Tosh Basco, known by her performance name boychild (stylized in lowercase), is an American performance artist, dancer, and photographer. [1] boychild identifies as nonbinary trans, but considered her persona of boychild to be female and uses she/her pronouns when performing. [2] By inhabiting female pronouns whilst performing while sustaining a nonbinary identity, boychild is "non-conformist to hegemonic ideas of sex and gender, boychild is positioned as subordinated other in more ways than one and the viability of her sex, gender, and humanness is called into question." [2] boychild's performances relay how bodies have been thrown into arbitrary categoricalness that reiforces cisheteronortmative benefit from these classifications. [3] "She uses her body as a vehicle for performing. The "body has become a form of political subject and considered a heart of power" [4] The body is the physical embodiment of "the self", which "can be used as a tool to reveal the ubiquitous wholeness of being—dissolving difference." [5] Her choreography, she told Interview Magazine, is like "the physical body turning into a cyborg ... It’s like a glitch; there’s a repetitive thing that happens." [6] Performances of boychild's often consist of lip-syncs to heavily distorted pop songs. [2] Her signature style includes a shaved head, full-body makeup, tinted contact lenses, and neon lighting. [7] She lives and works predominately in California and Hong Kong. [8]
boychild was born in Sacramento, California and grew up in San Francisco during the 1990s. [2] She experimented with drag at an early age and cites Dia Dear as an early influence. [9] boychild began performing with her persona in 2012 in the San Francisco drag scene. [2] San Francisco is home to the first "gay riot" that broke out in August 1966 when drag queens dining at Compton's Cafeteria on Turk Street fought back against police harassment. This riot preceded the Stonewall Rebellion in New York City that would take place three years later. [10] Moreover, boychild states that she is not exactly a drag queen. [11] However, her persona offers truth to the notion that "trans drag performers expand the possibilities of drag altogether". [12] boychild states that the birth of the Boychild persona occurred during months of research into clowns, healers, and non-western cultures, medicine men, shamans, witches. [9] boychild says "by research into ‘shamans and the role they played as the healer, knower, medicineman, jester. I found in various cultures … a person who used knowledge, cunning, humour, and wisdom to heal; whether through medicine, psychic insight, comedic performances, rituals or a combination of all these things." [13]

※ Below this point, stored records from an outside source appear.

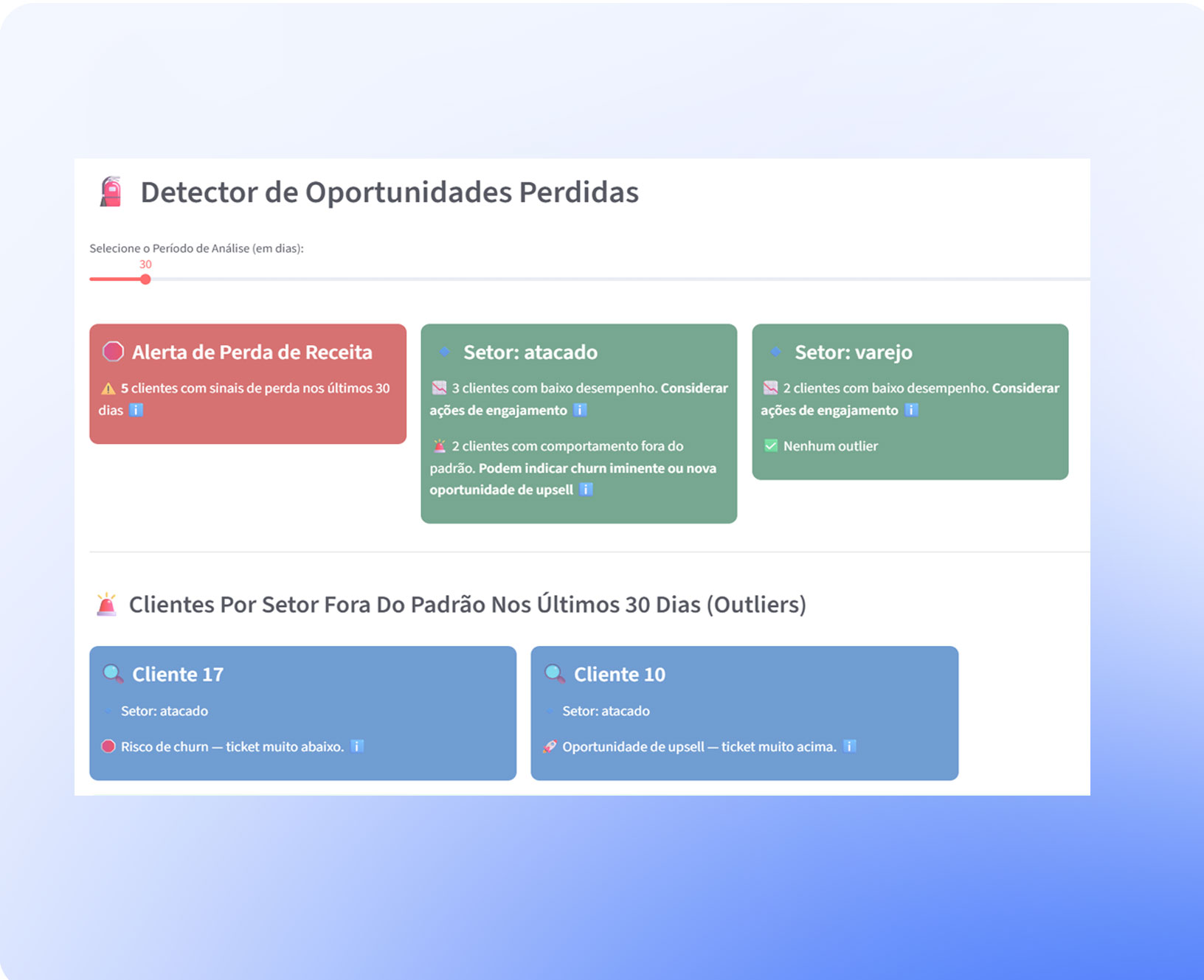The width and height of the screenshot is (1204, 980).
Task: Click the siren icon inside the Setor: atacado card
Action: click(x=439, y=446)
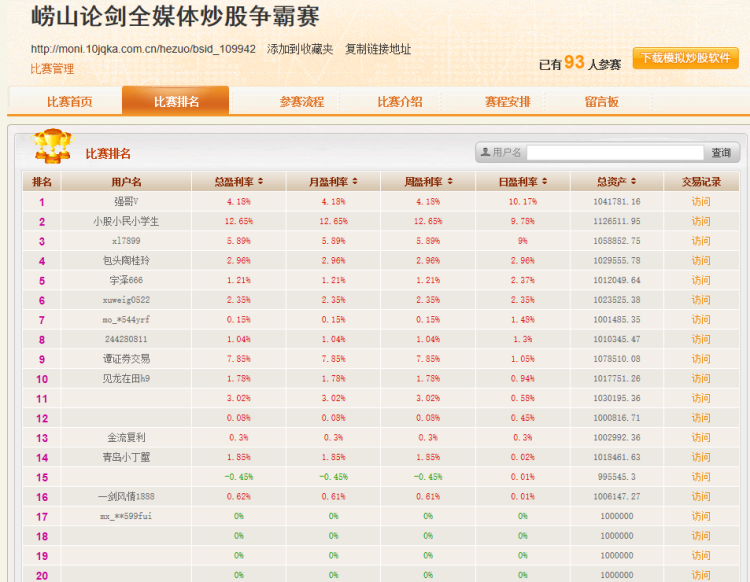Click the 下载模拟炒股软件 download button
The width and height of the screenshot is (750, 582).
[685, 59]
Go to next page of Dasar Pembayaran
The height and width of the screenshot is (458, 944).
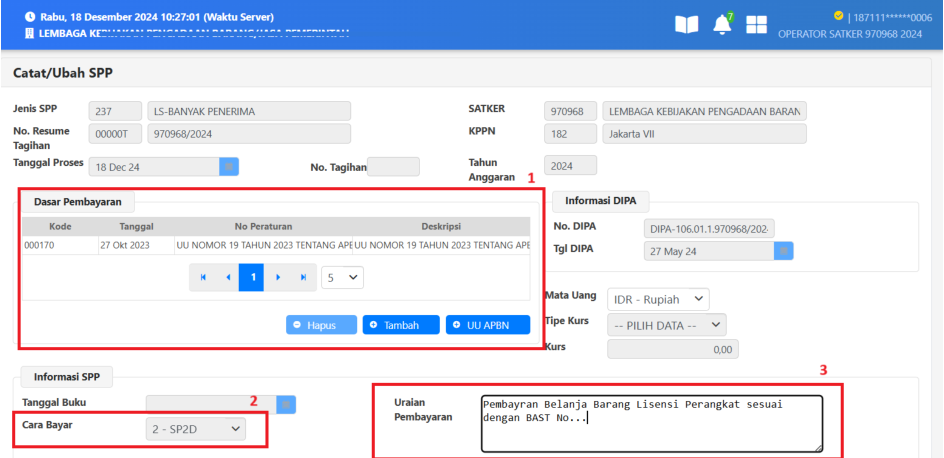pos(277,277)
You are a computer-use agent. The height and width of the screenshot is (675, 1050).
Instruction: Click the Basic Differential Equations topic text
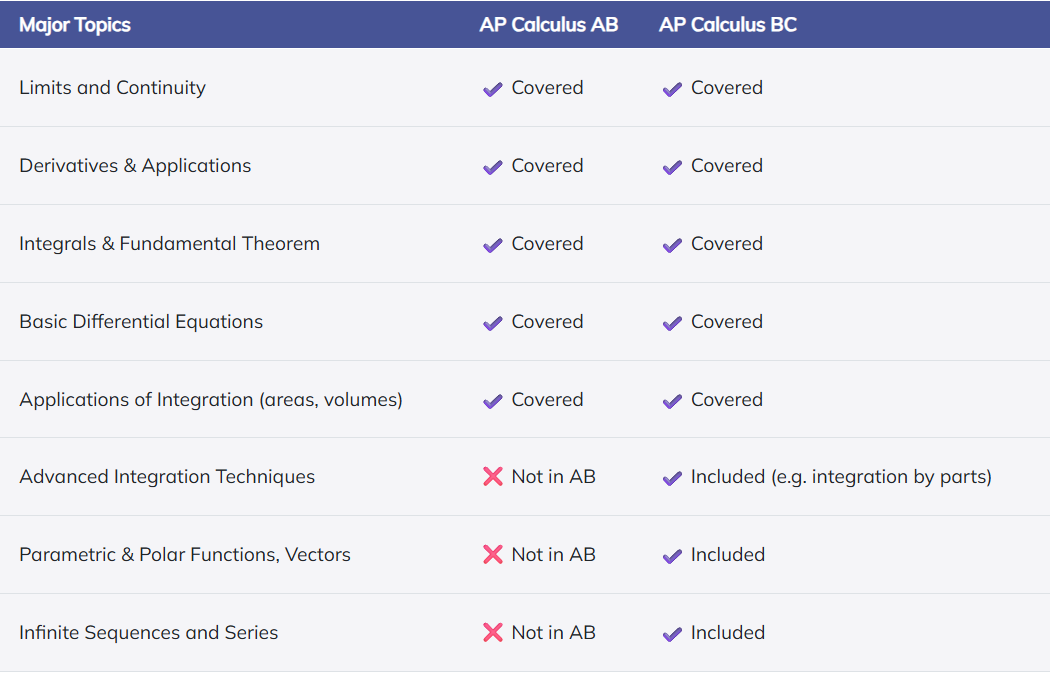tap(141, 322)
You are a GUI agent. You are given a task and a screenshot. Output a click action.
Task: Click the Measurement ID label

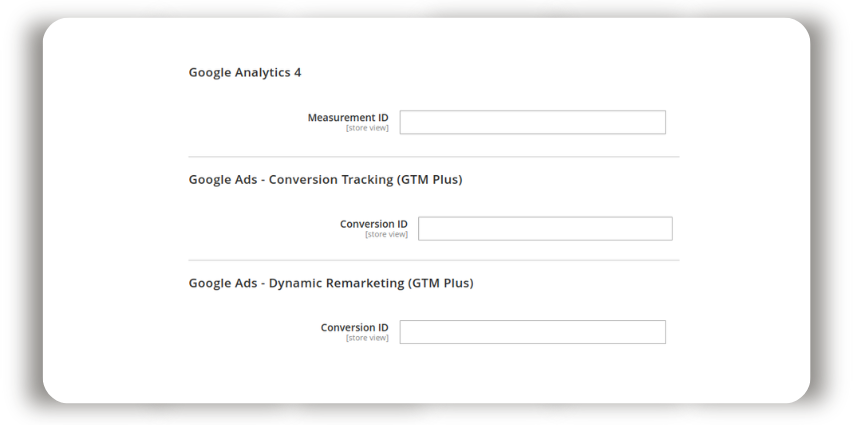[x=348, y=118]
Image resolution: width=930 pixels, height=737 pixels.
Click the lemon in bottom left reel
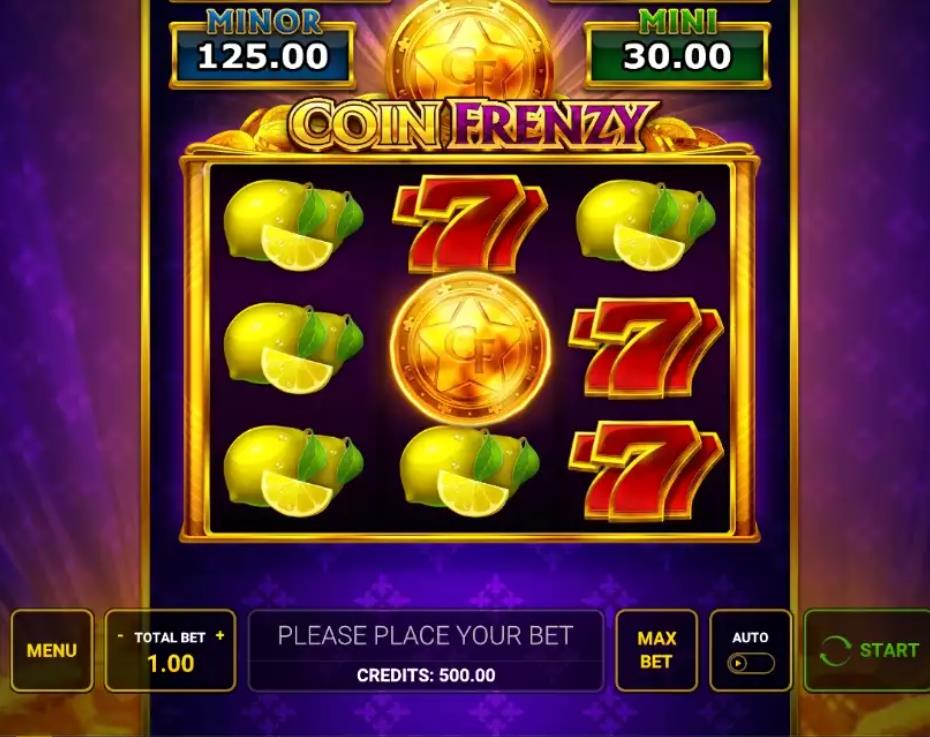[x=293, y=471]
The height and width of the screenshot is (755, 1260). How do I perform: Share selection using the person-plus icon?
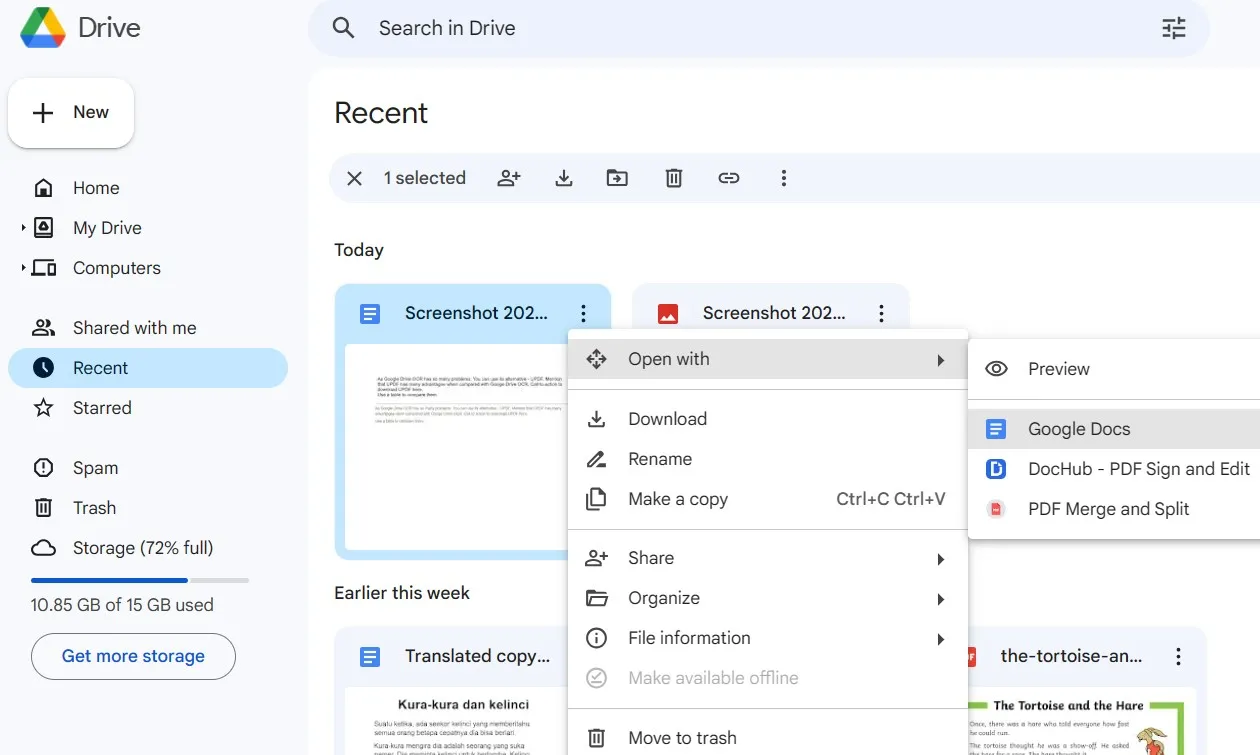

Performances by boychild are sci-fi in aesthetic and nature. Boychild uses posthuman performance strategies to communicate meaning through combinations of body, voice and technology. [14] boychild's performances often reference idea of cyborgs, which plays with the hybrid of machine and organism and becomes a creature of social reality and fiction. [15] They "inhabit a kind of queer flesh that vibrates out-with the humanly-accessible spectrum, as if you were suddenly able to see ultra-violet, or heat, in some sort of politicised cyborg becoming that overwhelms your senses." [16] Some of her performances are one-time-only, providing this intense immersement in the performances while it is occurring. boychild emphasizes that working in nightlife scene is crucial because "nothing contextualizes [my] performance the same way as these places do. It’s my world, my existence in the underground." [11] Additionally, with their adolescence occurring post internet, they spent time finding things on there, reporting that the "underground exist on the internet." [11] These physical spaces give space for "excitingly queer, non-binary corporeality of the protagonist(s)" [17] that showcase new examples of identities who will inspire future generations that will inspire trans-inclusive feminist contributions to the art community.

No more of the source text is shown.